[ASSIGNMENT]
Return only the lines running from the one that contains "This screenshot has width=1788, height=360." through the end of the entries, exactly, both ends included. Omit pictures.

[MATERIALS PROVIDED]
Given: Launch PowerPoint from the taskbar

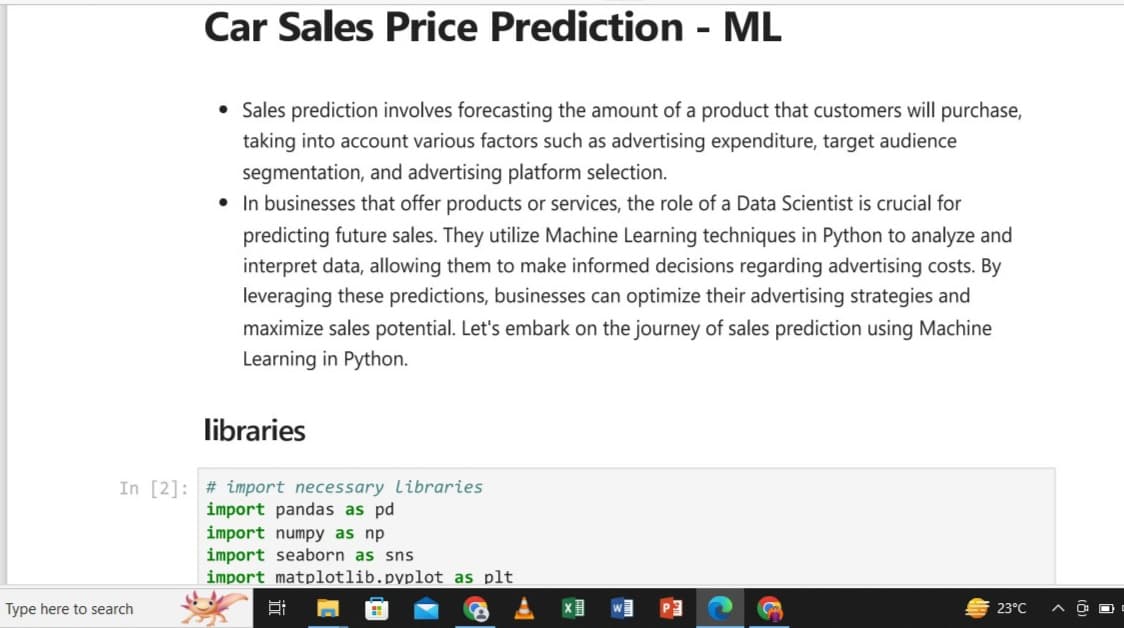Looking at the screenshot, I should (671, 608).
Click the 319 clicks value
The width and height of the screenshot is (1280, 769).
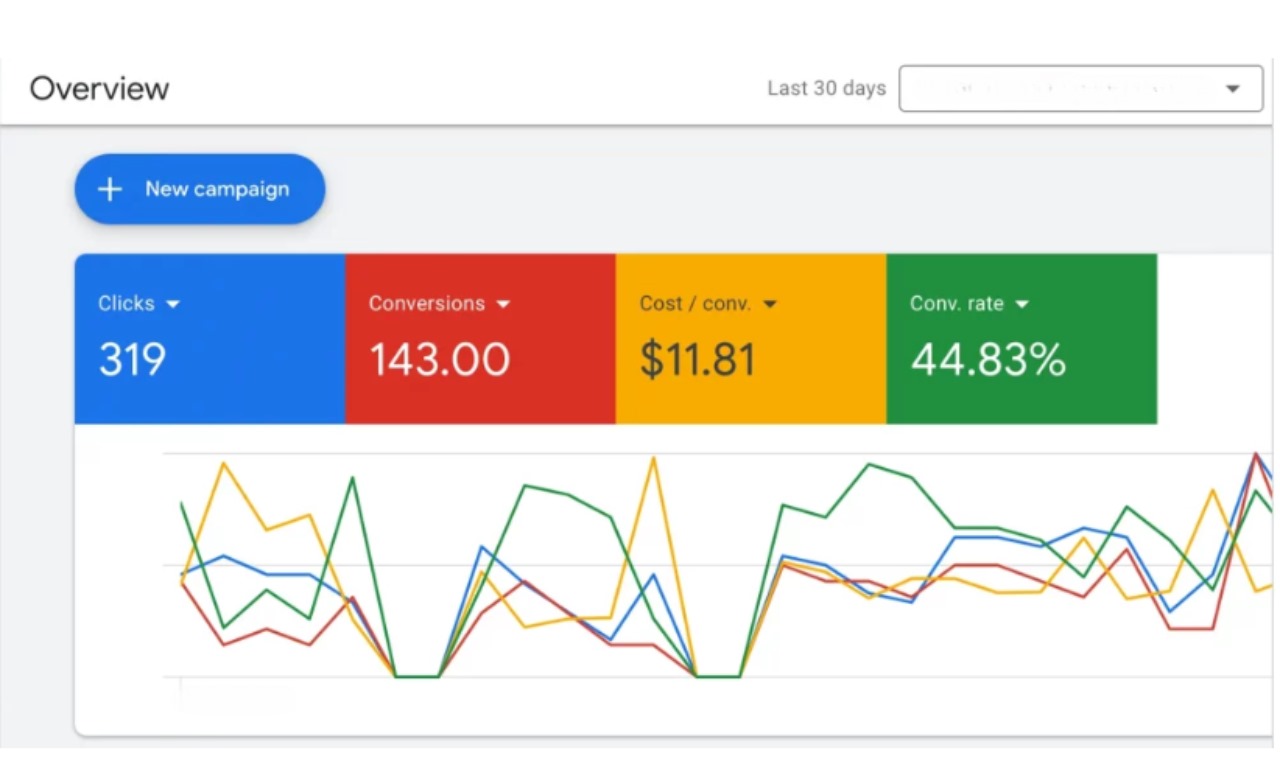coord(132,360)
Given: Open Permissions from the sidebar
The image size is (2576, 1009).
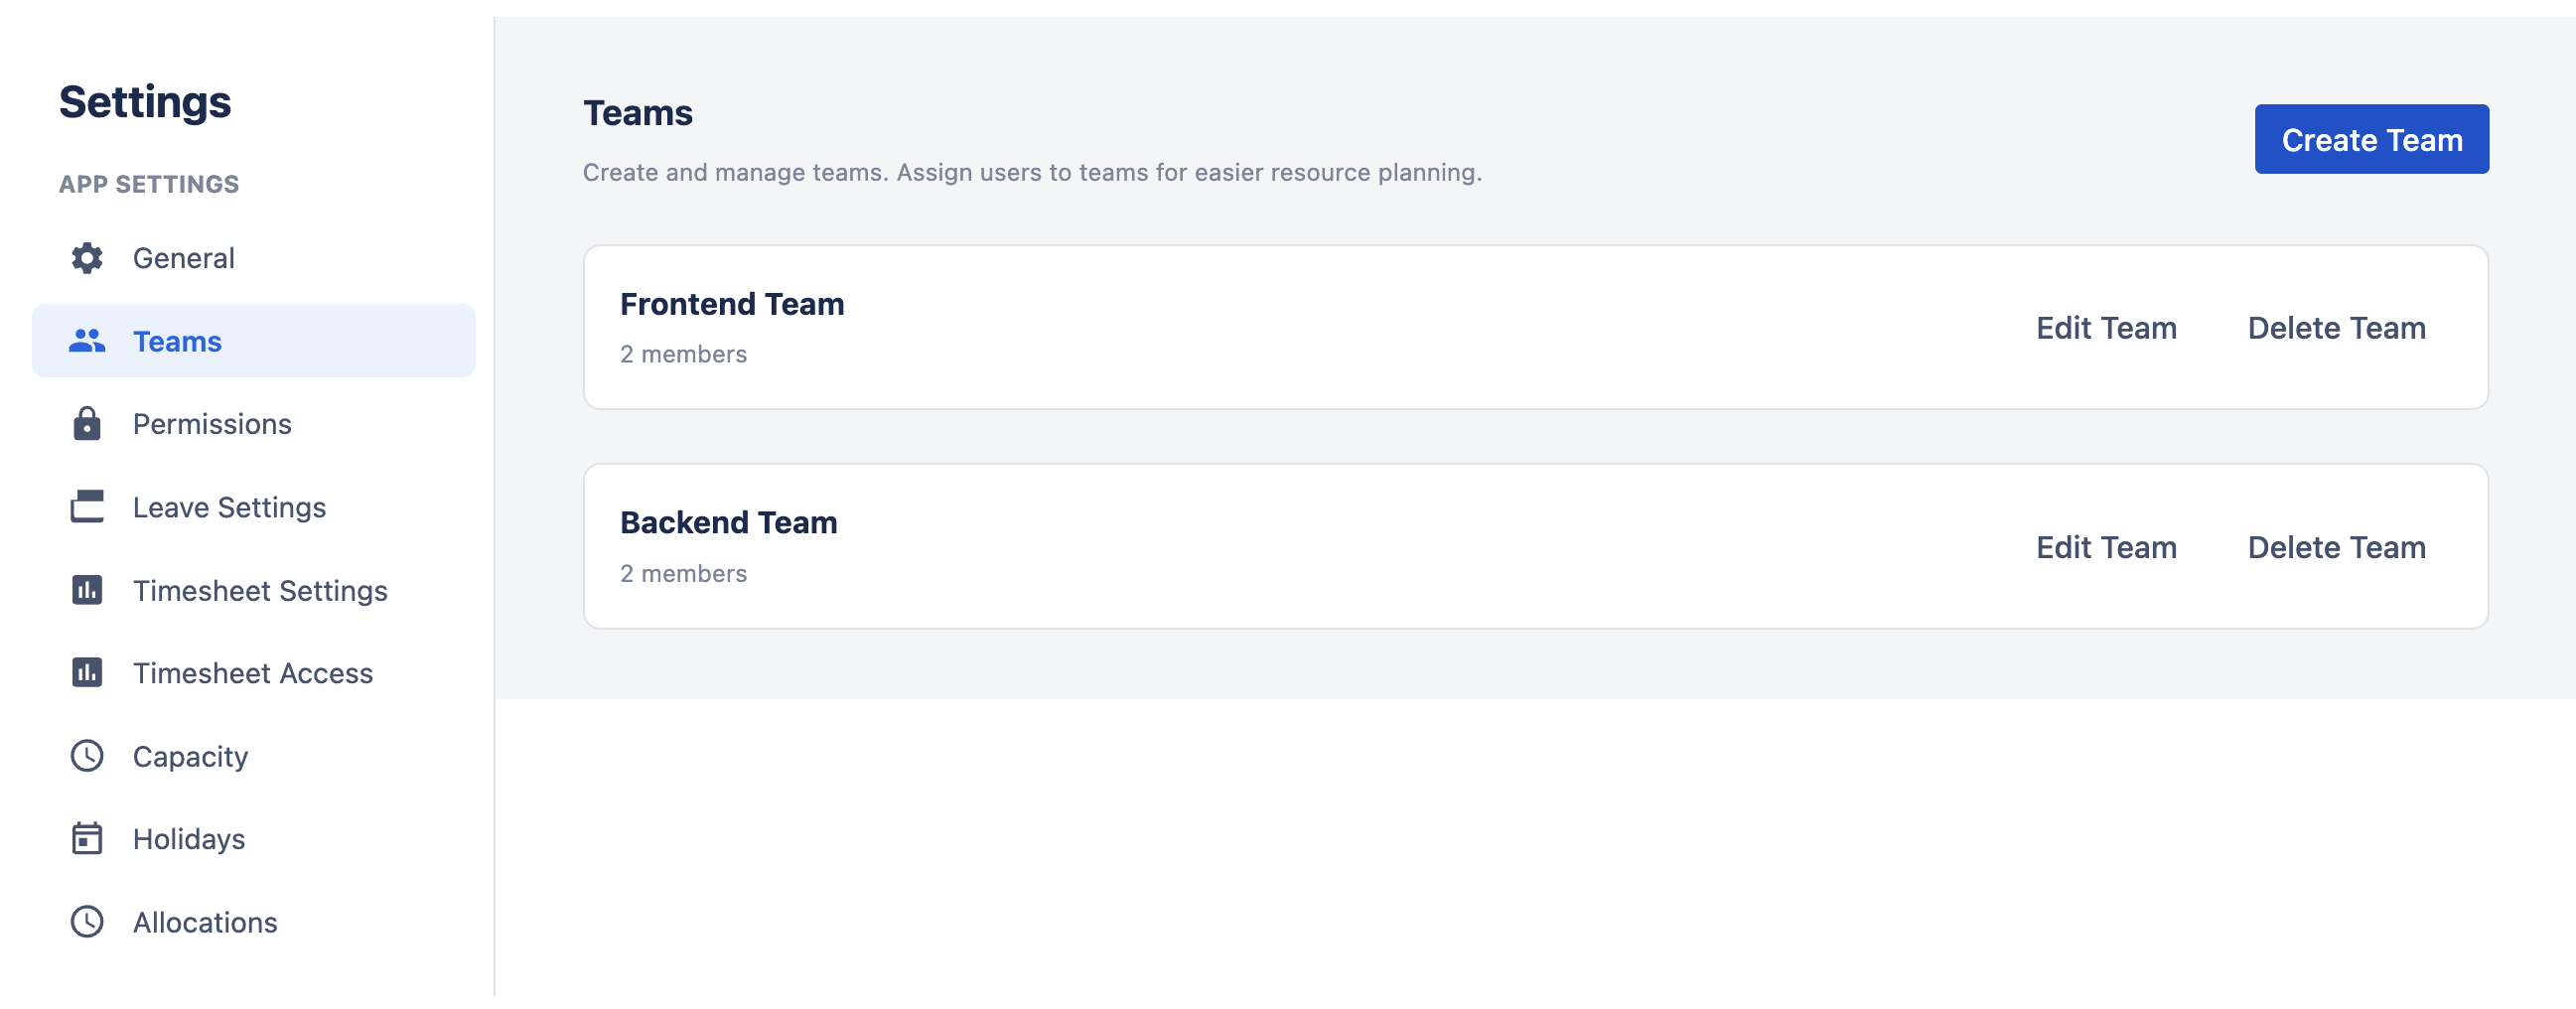Looking at the screenshot, I should point(211,423).
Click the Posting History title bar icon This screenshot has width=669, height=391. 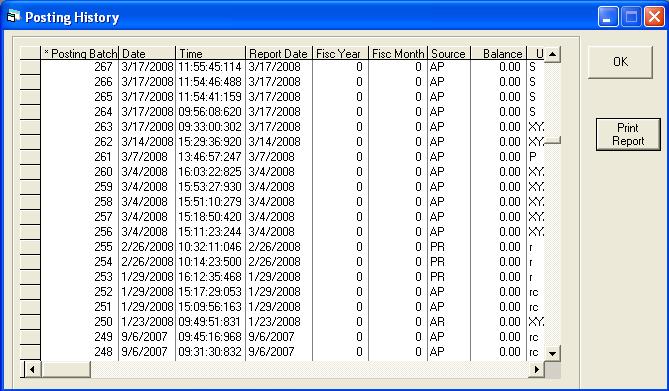click(x=14, y=17)
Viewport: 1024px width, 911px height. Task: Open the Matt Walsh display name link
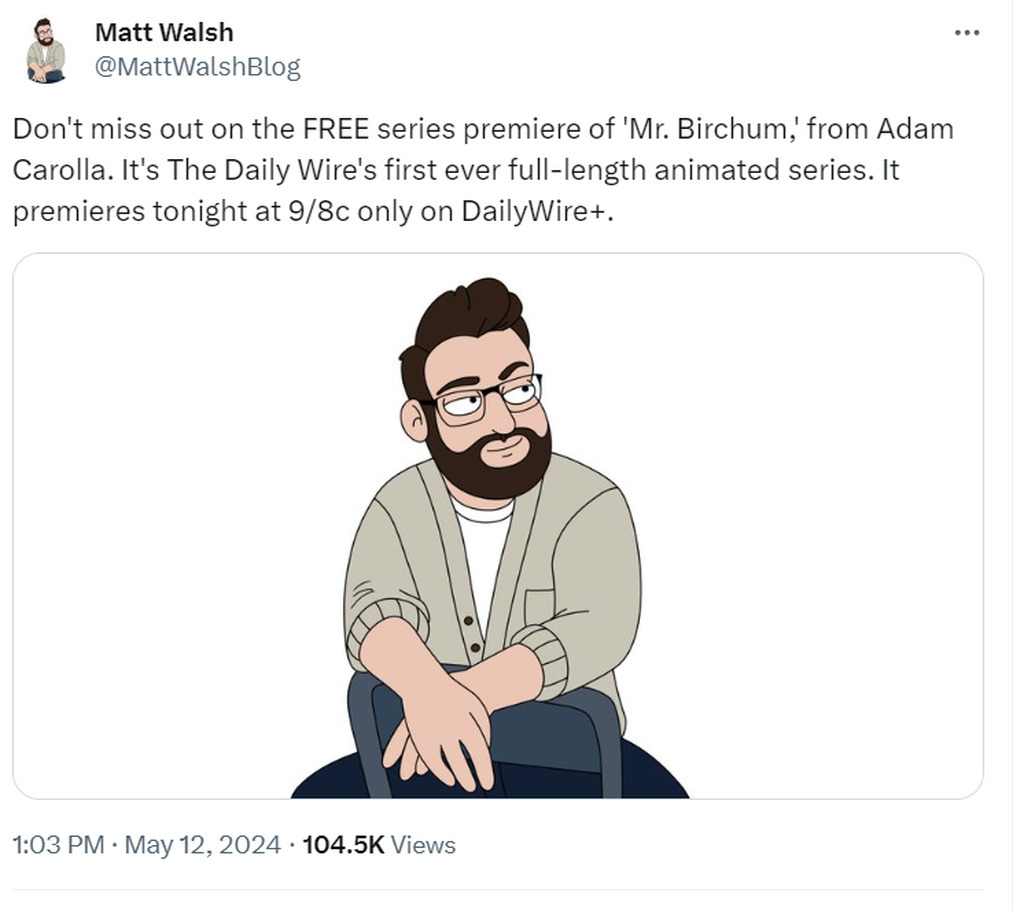coord(164,32)
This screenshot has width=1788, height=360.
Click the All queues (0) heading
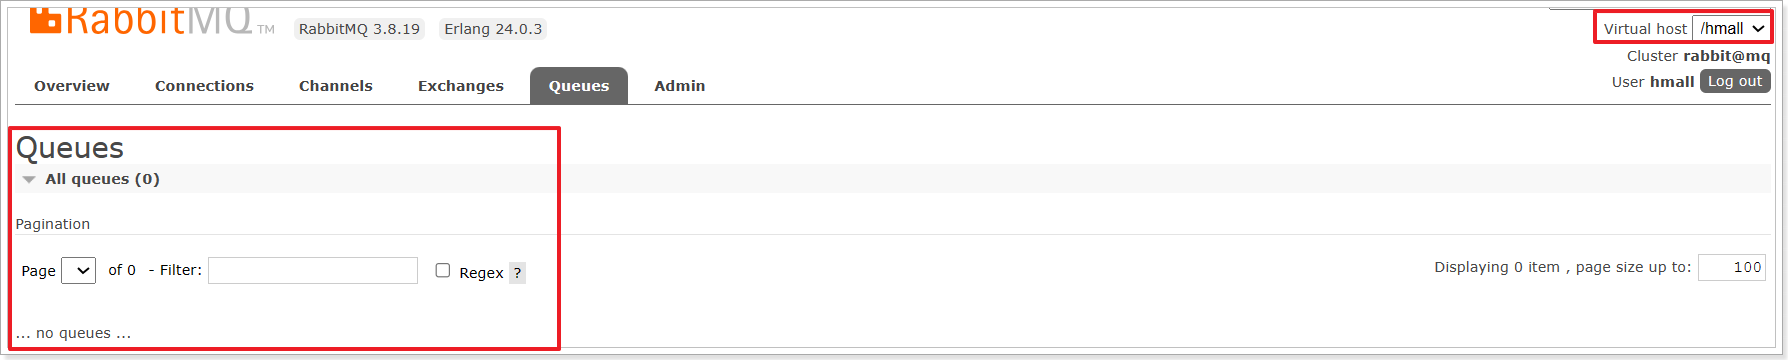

[ANSWER AREA]
This screenshot has width=1788, height=360.
Click the All queues (0) heading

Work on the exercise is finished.